→ **Set problem**
Rewrite all the records below, substituting "GUI agent" for every occurrence of "computer-use agent" and leaving everything else unchanged.

++++ Dataset entries

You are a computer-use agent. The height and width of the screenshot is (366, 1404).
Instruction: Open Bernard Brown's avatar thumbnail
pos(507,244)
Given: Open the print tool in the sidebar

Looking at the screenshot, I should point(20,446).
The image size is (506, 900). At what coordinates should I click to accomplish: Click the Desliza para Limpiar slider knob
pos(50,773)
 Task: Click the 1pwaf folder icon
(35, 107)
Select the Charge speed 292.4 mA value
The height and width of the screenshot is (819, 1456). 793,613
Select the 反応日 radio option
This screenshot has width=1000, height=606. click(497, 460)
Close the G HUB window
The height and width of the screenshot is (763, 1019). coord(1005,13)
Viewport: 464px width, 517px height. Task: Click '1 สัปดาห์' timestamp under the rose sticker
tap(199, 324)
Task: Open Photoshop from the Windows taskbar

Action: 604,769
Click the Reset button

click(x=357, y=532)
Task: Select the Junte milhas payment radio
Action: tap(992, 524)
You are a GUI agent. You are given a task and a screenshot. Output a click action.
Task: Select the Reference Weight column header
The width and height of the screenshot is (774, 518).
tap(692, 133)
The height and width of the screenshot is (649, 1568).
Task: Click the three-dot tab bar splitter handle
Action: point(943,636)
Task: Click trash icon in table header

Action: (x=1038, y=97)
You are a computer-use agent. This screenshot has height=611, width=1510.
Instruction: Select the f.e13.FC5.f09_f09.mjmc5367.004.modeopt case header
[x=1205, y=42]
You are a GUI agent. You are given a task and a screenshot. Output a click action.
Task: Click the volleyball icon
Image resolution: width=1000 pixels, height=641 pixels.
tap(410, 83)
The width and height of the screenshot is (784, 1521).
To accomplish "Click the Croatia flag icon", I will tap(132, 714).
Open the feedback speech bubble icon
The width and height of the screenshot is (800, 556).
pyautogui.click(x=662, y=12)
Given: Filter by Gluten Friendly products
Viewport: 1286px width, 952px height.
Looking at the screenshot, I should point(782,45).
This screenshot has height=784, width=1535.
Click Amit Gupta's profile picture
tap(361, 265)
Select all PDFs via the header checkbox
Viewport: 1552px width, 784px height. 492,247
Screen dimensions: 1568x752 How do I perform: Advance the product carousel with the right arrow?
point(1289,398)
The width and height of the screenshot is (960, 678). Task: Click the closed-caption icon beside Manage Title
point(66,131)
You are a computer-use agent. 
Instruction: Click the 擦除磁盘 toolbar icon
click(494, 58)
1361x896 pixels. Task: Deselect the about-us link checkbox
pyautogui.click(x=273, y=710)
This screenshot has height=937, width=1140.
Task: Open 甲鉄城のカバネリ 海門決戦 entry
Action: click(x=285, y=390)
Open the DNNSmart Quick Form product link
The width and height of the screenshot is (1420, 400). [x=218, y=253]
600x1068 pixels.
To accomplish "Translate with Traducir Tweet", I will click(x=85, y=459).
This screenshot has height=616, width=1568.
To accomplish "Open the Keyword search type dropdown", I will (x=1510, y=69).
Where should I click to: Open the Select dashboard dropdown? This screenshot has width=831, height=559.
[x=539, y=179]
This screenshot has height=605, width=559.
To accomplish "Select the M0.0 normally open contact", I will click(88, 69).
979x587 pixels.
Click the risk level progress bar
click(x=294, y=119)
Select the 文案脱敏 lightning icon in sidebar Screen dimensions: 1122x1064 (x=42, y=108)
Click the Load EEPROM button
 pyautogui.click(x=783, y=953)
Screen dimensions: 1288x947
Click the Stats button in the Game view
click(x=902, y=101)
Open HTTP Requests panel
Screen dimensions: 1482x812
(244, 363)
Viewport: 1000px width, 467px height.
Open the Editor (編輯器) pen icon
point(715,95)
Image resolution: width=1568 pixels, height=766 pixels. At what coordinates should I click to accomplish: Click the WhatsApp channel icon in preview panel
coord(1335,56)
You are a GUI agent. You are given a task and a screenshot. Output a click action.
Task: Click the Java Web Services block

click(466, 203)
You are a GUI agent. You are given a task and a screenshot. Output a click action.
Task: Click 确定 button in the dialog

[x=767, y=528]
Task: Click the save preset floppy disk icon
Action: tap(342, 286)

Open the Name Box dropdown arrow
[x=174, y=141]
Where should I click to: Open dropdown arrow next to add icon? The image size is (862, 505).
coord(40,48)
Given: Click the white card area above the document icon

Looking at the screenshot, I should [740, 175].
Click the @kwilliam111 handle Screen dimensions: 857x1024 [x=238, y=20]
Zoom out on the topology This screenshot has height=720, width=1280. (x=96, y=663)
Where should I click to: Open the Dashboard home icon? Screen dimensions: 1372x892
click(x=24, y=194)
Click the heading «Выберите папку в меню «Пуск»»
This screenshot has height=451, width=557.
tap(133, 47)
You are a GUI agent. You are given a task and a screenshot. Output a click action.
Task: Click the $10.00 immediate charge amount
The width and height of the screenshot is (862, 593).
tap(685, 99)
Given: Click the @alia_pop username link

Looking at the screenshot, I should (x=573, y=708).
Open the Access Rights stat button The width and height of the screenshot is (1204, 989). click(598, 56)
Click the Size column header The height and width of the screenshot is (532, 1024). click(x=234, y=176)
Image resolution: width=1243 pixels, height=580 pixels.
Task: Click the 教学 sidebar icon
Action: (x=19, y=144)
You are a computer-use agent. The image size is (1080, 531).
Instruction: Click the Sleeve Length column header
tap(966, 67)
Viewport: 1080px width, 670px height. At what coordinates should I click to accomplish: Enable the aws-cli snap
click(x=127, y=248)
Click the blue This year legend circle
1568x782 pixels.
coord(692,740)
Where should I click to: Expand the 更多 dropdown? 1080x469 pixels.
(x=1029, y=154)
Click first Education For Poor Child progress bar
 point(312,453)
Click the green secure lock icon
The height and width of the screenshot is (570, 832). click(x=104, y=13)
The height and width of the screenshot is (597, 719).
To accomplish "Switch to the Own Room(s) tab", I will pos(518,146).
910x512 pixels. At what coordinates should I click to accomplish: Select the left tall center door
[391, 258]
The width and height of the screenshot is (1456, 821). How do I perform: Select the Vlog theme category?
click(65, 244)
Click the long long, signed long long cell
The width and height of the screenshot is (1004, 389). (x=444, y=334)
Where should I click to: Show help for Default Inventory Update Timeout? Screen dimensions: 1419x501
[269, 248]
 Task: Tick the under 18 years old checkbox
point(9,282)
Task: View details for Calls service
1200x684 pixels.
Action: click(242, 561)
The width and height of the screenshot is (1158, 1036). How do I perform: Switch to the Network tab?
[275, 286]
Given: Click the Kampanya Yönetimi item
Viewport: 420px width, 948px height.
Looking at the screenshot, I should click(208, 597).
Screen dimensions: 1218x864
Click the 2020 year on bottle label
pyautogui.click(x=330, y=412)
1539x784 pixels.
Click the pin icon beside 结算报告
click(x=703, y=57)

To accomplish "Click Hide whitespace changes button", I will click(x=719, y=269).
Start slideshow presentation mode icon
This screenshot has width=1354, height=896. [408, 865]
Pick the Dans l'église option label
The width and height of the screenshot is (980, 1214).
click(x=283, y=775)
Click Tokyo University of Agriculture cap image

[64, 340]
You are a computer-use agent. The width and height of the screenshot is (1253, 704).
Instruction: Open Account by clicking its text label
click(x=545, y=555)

++++++++

→ **Response**
You are a GUI agent. The height and width of the screenshot is (366, 1404).
Instruction: Open Bernard Brown's avatar thumbnail
pos(507,244)
Given: Open the print tool in the sidebar

Looking at the screenshot, I should point(20,446).
The image size is (506, 900). At what coordinates should I click to accomplish: Click the Desliza para Limpiar slider knob
pos(50,773)
 Task: Click the 1pwaf folder icon
(35, 107)
Select the Charge speed 292.4 mA value
The height and width of the screenshot is (819, 1456). 793,613
Select the 反応日 radio option
This screenshot has width=1000, height=606. click(497, 460)
Close the G HUB window
The height and width of the screenshot is (763, 1019). coord(1005,13)
Viewport: 464px width, 517px height. Task: Click '1 สัปดาห์' timestamp under the rose sticker
tap(199, 324)
Task: Open Photoshop from the Windows taskbar

Action: 604,769
Click the Reset button

click(x=357, y=532)
Task: Select the Junte milhas payment radio
Action: tap(992, 524)
You are a GUI agent. You are given a task and a screenshot. Output a click action.
Task: Select the Reference Weight column header
The width and height of the screenshot is (774, 518).
tap(692, 133)
The height and width of the screenshot is (649, 1568).
Task: Click the three-dot tab bar splitter handle
Action: point(943,636)
Task: Click trash icon in table header

Action: (x=1038, y=97)
You are a GUI agent. This screenshot has height=611, width=1510.
Instruction: Select the f.e13.FC5.f09_f09.mjmc5367.004.modeopt case header
[x=1205, y=42]
You are a GUI agent. You are given a task and a screenshot. Output a click action.
Task: Click the volleyball icon
Image resolution: width=1000 pixels, height=641 pixels.
tap(410, 83)
The width and height of the screenshot is (784, 1521).
To accomplish "Click the Croatia flag icon", I will tap(132, 714).
Open the feedback speech bubble icon
The width and height of the screenshot is (800, 556).
pyautogui.click(x=662, y=12)
Given: Filter by Gluten Friendly products
Viewport: 1286px width, 952px height.
Looking at the screenshot, I should point(782,45).
This screenshot has height=784, width=1535.
Click Amit Gupta's profile picture
tap(361, 265)
Select all PDFs via the header checkbox
Viewport: 1552px width, 784px height. 492,247
Screen dimensions: 1568x752 How do I perform: Advance the product carousel with the right arrow?
point(1289,398)
The width and height of the screenshot is (960, 678). Task: Click the closed-caption icon beside Manage Title
point(66,131)
You are a GUI agent. 
Instruction: Click the 擦除磁盘 toolbar icon
click(494, 58)
1361x896 pixels. Task: Deselect the about-us link checkbox
pyautogui.click(x=273, y=710)
This screenshot has height=937, width=1140.
Task: Open 甲鉄城のカバネリ 海門決戦 entry
Action: click(x=285, y=390)
Open the DNNSmart Quick Form product link
The width and height of the screenshot is (1420, 400). [x=218, y=253]
600x1068 pixels.
To accomplish "Translate with Traducir Tweet", I will click(x=85, y=459).
This screenshot has height=616, width=1568.
To accomplish "Open the Keyword search type dropdown", I will (x=1510, y=69).
Where should I click to: Open the Select dashboard dropdown? This screenshot has width=831, height=559.
[x=539, y=179]
This screenshot has height=605, width=559.
To accomplish "Select the M0.0 normally open contact", I will click(88, 69).
979x587 pixels.
Click the risk level progress bar
click(x=294, y=119)
Select the 文案脱敏 lightning icon in sidebar Screen dimensions: 1122x1064 (x=42, y=108)
Click the Load EEPROM button
 pyautogui.click(x=783, y=953)
Screen dimensions: 1288x947
Click the Stats button in the Game view
click(x=902, y=101)
Open HTTP Requests panel
Screen dimensions: 1482x812
(244, 363)
Viewport: 1000px width, 467px height.
Open the Editor (編輯器) pen icon
point(715,95)
Image resolution: width=1568 pixels, height=766 pixels. At what coordinates should I click to accomplish: Click the WhatsApp channel icon in preview panel
coord(1335,56)
You are a GUI agent. You are given a task and a screenshot. Output a click action.
Task: Click the Java Web Services block

click(466, 203)
You are a GUI agent. You are given a task and a screenshot. Output a click action.
Task: Click 确定 button in the dialog

[x=767, y=528]
Task: Click the save preset floppy disk icon
Action: tap(342, 286)

Open the Name Box dropdown arrow
[x=174, y=141]
Where should I click to: Open dropdown arrow next to add icon? The image size is (862, 505).
coord(40,48)
Given: Click the white card area above the document icon

Looking at the screenshot, I should [740, 175].
Click the @kwilliam111 handle Screen dimensions: 857x1024 [x=238, y=20]
Zoom out on the topology This screenshot has height=720, width=1280. (x=96, y=663)
Where should I click to: Open the Dashboard home icon? Screen dimensions: 1372x892
click(x=24, y=194)
Click the heading «Выберите папку в меню «Пуск»»
This screenshot has height=451, width=557.
tap(133, 47)
You are a GUI agent. You are given a task and a screenshot. Output a click action.
Task: Click the $10.00 immediate charge amount
The width and height of the screenshot is (862, 593).
tap(685, 99)
Given: Click the @alia_pop username link

Looking at the screenshot, I should (x=573, y=708).
Open the Access Rights stat button The width and height of the screenshot is (1204, 989). click(598, 56)
Click the Size column header The height and width of the screenshot is (532, 1024). click(x=234, y=176)
Image resolution: width=1243 pixels, height=580 pixels.
Task: Click the 教学 sidebar icon
Action: (x=19, y=144)
You are a GUI agent. The image size is (1080, 531).
Instruction: Click the Sleeve Length column header
tap(966, 67)
Viewport: 1080px width, 670px height. At what coordinates should I click to accomplish: Enable the aws-cli snap
click(x=127, y=248)
Click the blue This year legend circle
1568x782 pixels.
coord(692,740)
Where should I click to: Expand the 更多 dropdown? 1080x469 pixels.
(x=1029, y=154)
Click first Education For Poor Child progress bar
 point(312,453)
Click the green secure lock icon
The height and width of the screenshot is (570, 832). click(x=104, y=13)
The height and width of the screenshot is (597, 719).
To accomplish "Switch to the Own Room(s) tab", I will pos(518,146).
910x512 pixels. At what coordinates should I click to accomplish: Select the left tall center door
[391, 258]
The width and height of the screenshot is (1456, 821). How do I perform: Select the Vlog theme category?
click(65, 244)
Click the long long, signed long long cell
The width and height of the screenshot is (1004, 389). (x=444, y=334)
Where should I click to: Show help for Default Inventory Update Timeout? Screen dimensions: 1419x501
[269, 248]
 Task: Tick the under 18 years old checkbox
point(9,282)
Task: View details for Calls service
1200x684 pixels.
Action: click(242, 561)
The width and height of the screenshot is (1158, 1036). How do I perform: Switch to the Network tab?
[275, 286]
Given: Click the Kampanya Yönetimi item
Viewport: 420px width, 948px height.
Looking at the screenshot, I should click(208, 597).
Screen dimensions: 1218x864
Click the 2020 year on bottle label
pyautogui.click(x=330, y=412)
1539x784 pixels.
Click the pin icon beside 结算报告
click(x=703, y=57)

To accomplish "Click Hide whitespace changes button", I will click(x=719, y=269).
Start slideshow presentation mode icon
This screenshot has width=1354, height=896. [408, 865]
Pick the Dans l'église option label
The width and height of the screenshot is (980, 1214).
click(x=283, y=775)
Click Tokyo University of Agriculture cap image

[64, 340]
You are a GUI agent. The width and height of the screenshot is (1253, 704).
Instruction: Open Account by clicking its text label
click(x=545, y=555)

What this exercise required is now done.